More advanced Stage III, IV, or V patients were excluded during the recruitment process. The patient's diagnosis was agreed upon by a specialist in PD (Dr. Durso) and at least one other neurologist. All patients were required to have had at least one CT- or MRI scan during their illness to rule out history of brain injury. Patients with Parkinsonism from known causes (e.g., encephalitis, trauma, carbon monoxide exposure, manganese poisoning, hypoparathyroidism, a multi-infarct state or medications (such as neuroleptics) interfering with dopaminergic functions) were excluded. Similarly, other degenerative diseases mimicking PD (e.g., striatonigral degeneration, progressive supranuclear palsy or olivopontocerebellar degeneration) were excluded. PD patients with concurrent Alzheimer-like dementia were excluded. Other exclusion criteria included: 1) An abnormal CT or MRI scan showing basal ganglia atrophy or calcification and or stroke. 2) For patients who had received levodopa (LD) for more than 1 year, a history of no response to LD even in the initial stages of the disease, as this would be consistent with striatonigral degeneration rather than PD. 3) The presence of pyramidal, downward gaze or cerebellar dysfunction on examination, as these would be consistent with other diagnoses such as multi-infarct state, progressive supranuclear palsy or olivopontocerebellar degeneration respectively. 4) Other: (a) inability to obtain informed consent from patient due to an incapacity on the part of patient to understand purpose and risks of study, as these individuals are likely demented; (b) history of ongoing alcohol or drug abuse; (c) patients with a history of psychiatric or psychotic disorder and patients currently on anti-depressant or anti-psychotic medications as these medications may influence communication functions.

### Given material
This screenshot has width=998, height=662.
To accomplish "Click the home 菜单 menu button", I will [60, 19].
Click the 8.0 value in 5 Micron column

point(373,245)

### Activity list
• A. According to the excerpt on selecting Parkinson's disease patients, who had to agree on each patient's diagnosis?
• B. Write the next part of the excerpt on selecting Parkinson's disease patients, picking up after its final sentence.

### Answers
• A. A specialist in PD (Dr. Durso) and at least one other neurologist.

• B.
Medication information was obtained from each patient's records and levodopa equivalent dosages (LDE) were calculated with 100 mg levodopa=83 mg levodopa with a COMT inhibitor=1 mg Pramipexole=1 mg Pergolide. LDEs were later examined to assess the impact of medications on performance outcomes.
Nonimpaired participants were 32 (12 female; 7 non-white) individuals (M age = 56.3) recruited through the Movement Disorders Clinics of the VA New England Health Care System. All of these participants had completed high school with the majority (80%) having completed some college. Hence, relative to the PD participants, the control group had more females (37.5 % vs. 7.1%, χ2 = 7.69, p < .05), was younger (56.3 vs. 66.5, t(58) = −3.74, p < .05), more highly educated (15.27 years vs. 13.93 years, t(58) = 1.8, p < .1), more ethnically diverse (22% nonwhite vs. 7% nonwhite, χ2 = 5.28, p < .05), and scored higher on Mini Mental State Exam (MMSE: 28.27 vs. 26.57, t(58) = 4.17, p < .01). Participants also completed the Stroop test (Stroop, 1935) which served as a measure of Executive Cognitive Function.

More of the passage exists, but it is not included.